【読】地図、今昔(続)
今尾恵介 『地図で今昔』 (けやき出版 1999年)から、もうすこし紹介。
地名のいわれは、漢字の字面だけでは判断できないものだ。
その例は、さきごろ読んだ今尾さんの 『日本の地名遺産「難読・おもしろ・謎解き」探訪記51』 にたくさんあげられていた。
今読んでいる 『地図で今昔』 にも面白い話が載っている。
「帝国陸海軍」のその後
陸軍成増飛行場→グラントハイツ→光が丘 ――東京都練馬区 (P.95-99)
1942年(昭和17年)に東京が空襲を受けて、それに慌てた陸軍が急遽、板橋区(現練馬区)高松町内に急造したのが、陸軍の成増飛行場。
敗戦後、米軍に接収され、グラントハイツと名前を変えた。
「グラント」(グランドと濁らない)は、米国の第18代グラント大統領の名を冠したもので、米軍士官とその家族用の住宅地だった。 敷地内には、郵便局から劇場、プールやゴルフ練習場まで何でも揃っていたという。
このグラントハイツを建設する際、近くを通る東武東上線の上板橋駅から引込線が建設された。 池袋・グラントハイツ間をノンストップの進駐軍専用列車を走らせるための専用線だった。

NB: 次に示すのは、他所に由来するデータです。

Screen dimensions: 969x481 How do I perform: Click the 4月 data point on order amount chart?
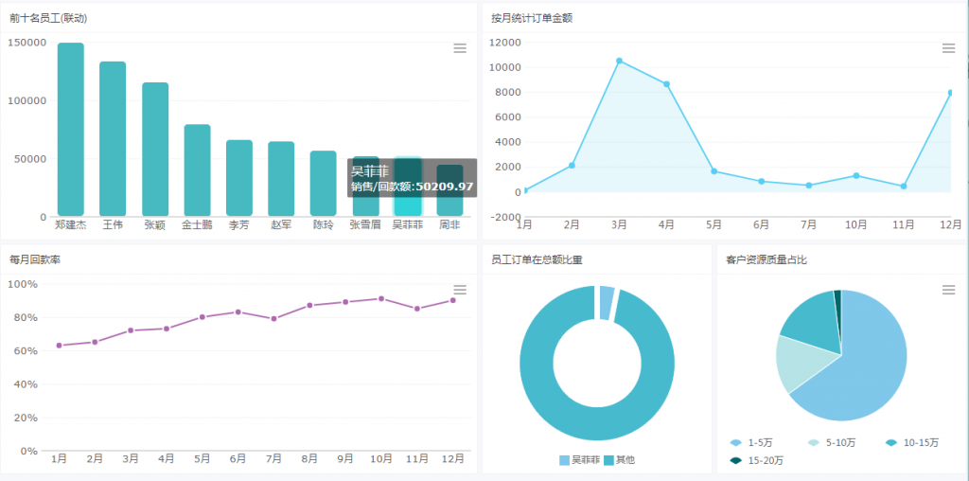click(666, 84)
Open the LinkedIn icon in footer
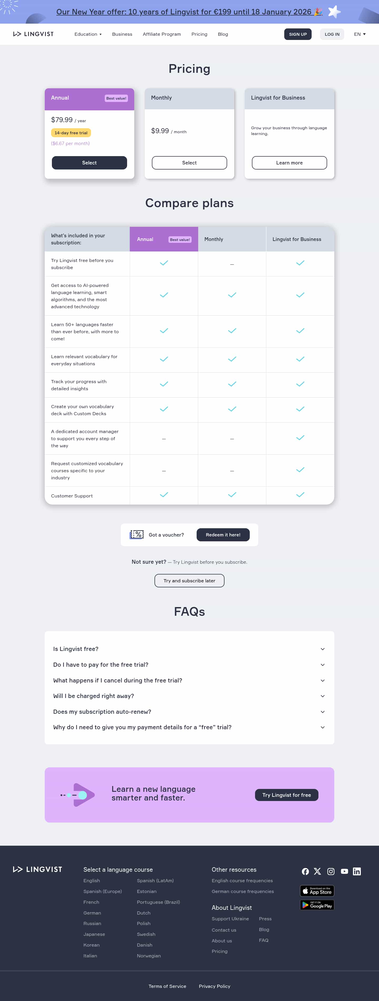Image resolution: width=379 pixels, height=1001 pixels. click(357, 871)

その専用線の名前が 「啓志線」(けいしせん)。 「啓志」とは耳慣れない言葉だが、これがなんと、グラントハイツ建設の総責任者だったケーシー中尉の名を冠したものだというのだ。
今尾さんは次のように書いている。
<グラントハイツがカタカナなのにケーシー線が「啓志」となったいきさつは調べていないが、東武か政府かどこかの日本人担当者が 「中尉殿、啓志という文字を当ててみましたが、いかがでしょう。この漢字がどういう意味かといえば……」 などとスマイルを浮かべつつ若い中尉ドノに接していたのだったりして。 あくまでも想像だが。>
もうひとつ、この本から新旧地図を転載したい。
変貌する街・むら
湿原と原始河川は碁盤目の水田へ ――北海道雨竜郡 (P.140-145)
北海道生まれのわたしには馴染みのふかい、北海道の雨竜川流域の地図だ。
見開き右側ページが、昭和7年(1932)の「妹背牛」5万分の1図。
左側、平成2年(1990)の同じ範囲の地図。
「妹背牛」は「もせうし」と読む。 アイヌ語起源の地名だ。
昭和初期の段階で、碁盤目状の道路が整然とつくられていたことに驚く。
屯田兵が湿原・原野を切り開いてここまでにしたことを思うと、ため息がでる。
雨竜川が蛇行しているのが目につくが、左側の地図では、その蛇行がなくなっている。 次々と人間の手がはいっているのだ。
このあたり、開拓される前はどんな姿だったのだろうと、静かな大地だった頃の北海道に思いを馳せてみる。
今尾さんの文章を引用する。
<ここに限らず、明治のはじめまでは石狩平野全域が広大な湿原・原野または平地林だったのである。 そこに最初は屯田兵が入り、その後は一般入植者が厳しい自然条件の中で耕地を拡大させてきたというのが北海道の近代史である。 もちろん、この進行に伴って先住民の住むところがどんどん狭められ、合わせて強引な日本人化が進められたのはいうまでもない。> (P.141)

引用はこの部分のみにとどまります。